If you’re like me, you look ahead to holiday eating with glee along with a healthy dose of dread, too.  Yes, we love those sugar and dough-laden treats from our wonder years.  Problem is, although we’ve been carefully watching the scales and keeping our weight in check all season, those temptations (and the people who push them) are hard to resist.  It’s nearly impossible to say no… but who wants to deal with losing weight yet again come Jan 2nd?

I’ve developed some tactics that have worked for my clients over the years which I think you’ll like too.  Next time you’re confronted with a tough choice, pull one these tricks out of your hat… and delight in your resolve.  After all, you are an athlete – discipline is your middle name!

  1.  Fatten Up and Pig Out.  You heard me right.  Snack on a handful of healthy nuts, some smashed avocado rolled up in deli meat, or munch a bowl of berries drizzled with coconut milk and chia seeds about ½ hour before heading out to a dinner party.  Fat and protein help you feel full so that by mealtime, you can keep your appetite in check; both of these macronutrients beat carbs when it comes to satiety.  It’s hard to think clearly when you’re starving and if you aren’t positive that you’ll be offered healthy options where you’re going, go prepared.

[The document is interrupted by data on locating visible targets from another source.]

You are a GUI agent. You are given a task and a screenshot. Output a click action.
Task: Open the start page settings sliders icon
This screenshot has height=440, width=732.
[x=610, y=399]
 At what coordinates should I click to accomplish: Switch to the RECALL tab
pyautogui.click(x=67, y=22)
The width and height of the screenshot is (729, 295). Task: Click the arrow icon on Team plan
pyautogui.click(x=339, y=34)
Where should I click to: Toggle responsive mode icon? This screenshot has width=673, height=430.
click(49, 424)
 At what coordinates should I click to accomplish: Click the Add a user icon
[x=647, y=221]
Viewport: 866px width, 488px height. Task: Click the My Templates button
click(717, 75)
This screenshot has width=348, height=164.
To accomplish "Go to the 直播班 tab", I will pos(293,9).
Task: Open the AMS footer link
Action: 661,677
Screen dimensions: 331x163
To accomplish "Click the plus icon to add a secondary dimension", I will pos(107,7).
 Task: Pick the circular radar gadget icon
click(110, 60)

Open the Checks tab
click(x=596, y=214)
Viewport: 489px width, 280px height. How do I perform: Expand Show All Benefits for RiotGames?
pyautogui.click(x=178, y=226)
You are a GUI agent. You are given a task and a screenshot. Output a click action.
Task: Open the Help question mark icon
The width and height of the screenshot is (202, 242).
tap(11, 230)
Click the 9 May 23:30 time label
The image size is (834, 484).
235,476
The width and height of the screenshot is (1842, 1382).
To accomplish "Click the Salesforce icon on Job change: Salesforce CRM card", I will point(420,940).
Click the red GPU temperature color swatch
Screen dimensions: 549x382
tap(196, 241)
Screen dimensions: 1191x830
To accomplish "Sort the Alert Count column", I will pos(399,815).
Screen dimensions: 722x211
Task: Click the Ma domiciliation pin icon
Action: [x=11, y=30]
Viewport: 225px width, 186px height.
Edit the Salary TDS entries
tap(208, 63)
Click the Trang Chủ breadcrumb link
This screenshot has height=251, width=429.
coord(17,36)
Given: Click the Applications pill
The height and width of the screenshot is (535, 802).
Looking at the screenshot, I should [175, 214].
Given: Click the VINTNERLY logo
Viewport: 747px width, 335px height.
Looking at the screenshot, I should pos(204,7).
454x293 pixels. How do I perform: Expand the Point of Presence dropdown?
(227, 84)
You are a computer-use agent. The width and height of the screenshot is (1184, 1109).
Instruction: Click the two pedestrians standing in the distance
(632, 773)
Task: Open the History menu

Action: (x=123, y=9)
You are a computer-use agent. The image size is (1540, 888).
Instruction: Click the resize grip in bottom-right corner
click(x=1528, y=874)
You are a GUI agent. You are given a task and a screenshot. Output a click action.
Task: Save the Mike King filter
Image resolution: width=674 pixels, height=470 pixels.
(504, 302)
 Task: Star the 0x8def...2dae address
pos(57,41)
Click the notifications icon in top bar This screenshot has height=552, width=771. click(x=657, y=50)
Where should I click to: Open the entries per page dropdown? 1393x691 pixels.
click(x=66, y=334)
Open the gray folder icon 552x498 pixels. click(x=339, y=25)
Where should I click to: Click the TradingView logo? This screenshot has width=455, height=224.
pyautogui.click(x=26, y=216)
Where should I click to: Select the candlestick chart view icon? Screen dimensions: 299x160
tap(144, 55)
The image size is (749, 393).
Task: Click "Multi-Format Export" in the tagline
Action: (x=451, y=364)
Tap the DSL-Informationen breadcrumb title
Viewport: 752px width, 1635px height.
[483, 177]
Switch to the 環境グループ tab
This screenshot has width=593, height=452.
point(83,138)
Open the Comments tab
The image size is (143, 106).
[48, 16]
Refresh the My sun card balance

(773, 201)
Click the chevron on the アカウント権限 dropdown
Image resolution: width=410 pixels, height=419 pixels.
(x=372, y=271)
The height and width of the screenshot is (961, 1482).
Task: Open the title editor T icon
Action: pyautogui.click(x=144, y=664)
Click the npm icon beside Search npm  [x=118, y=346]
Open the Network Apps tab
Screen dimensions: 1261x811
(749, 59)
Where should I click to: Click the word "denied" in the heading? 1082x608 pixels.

  3. Holiday Cheer.  Yes, red wine has powerful antioxidant capabilities.   But more than 1 glass of alcohol for women and 2 for men have detrimental health effects, and let’s not forget about the added calories and sugar load.  Make sure you eat food WHILE you drink so that your blood sugar isn’t whacked.  And if you insist on more than a glass or two, have a glass of water in between each cocktail in order to stay hydrated, sober and, hopefully, too full to drink more than you should.

  5. Pick Your Shots.  You WILL be tempted to consume fun stuff that, in volume, will short-circuit weight management.  And I’m not a complete killjoy here – a treat or two won’t kill you… the operative word here is “volume.”  So, scan the feast and pick the thing, and ONLY one, that you are going to splurge on.  Is it that creamy, cheese-stuffed pasta dish?  The gooey, brownie cake blanketed in caramel and ice cream?  Once you make your choice, have just a few bites of it… and push it aside.  You may discover that just a little bit is all you need and you can enjoy it pretty much guilt-free.

  7. Emergency Preparedness Kit.  There are times when you may find yourself stuck for hours at holiday parties facing foods that are downright scary (fruitcake comes to mind).  Instead of eating out of “politeness,” excuse yourself to the bathroom and pull out your emergency stash of snacks hidden in your purse or pockets – raw nuts, food bars, dark chocolate, and stuff like that.  Perhaps this sounds extreme.  But when you have dairy and gluten issues like me, you learn to be creative and take matters into your own hands.  And after all, parties are about enjoying the people, too.

  9. Keep MOVING.  Unless you are injured or in major recovery mode, stay active.  You may be bored with your usual training routine and I get that.  So dust off the skis, snow shoes, and sleds.  Or if you live in a warmer climate, drag out your hiking shoes and Frisbee.  Replace eating and drinking activities with physical ones for reconnecting with your friends and family over the holidays.  The 2013 race season is right around the corner – stay fit while taking some time to play with your pals before training heats up again.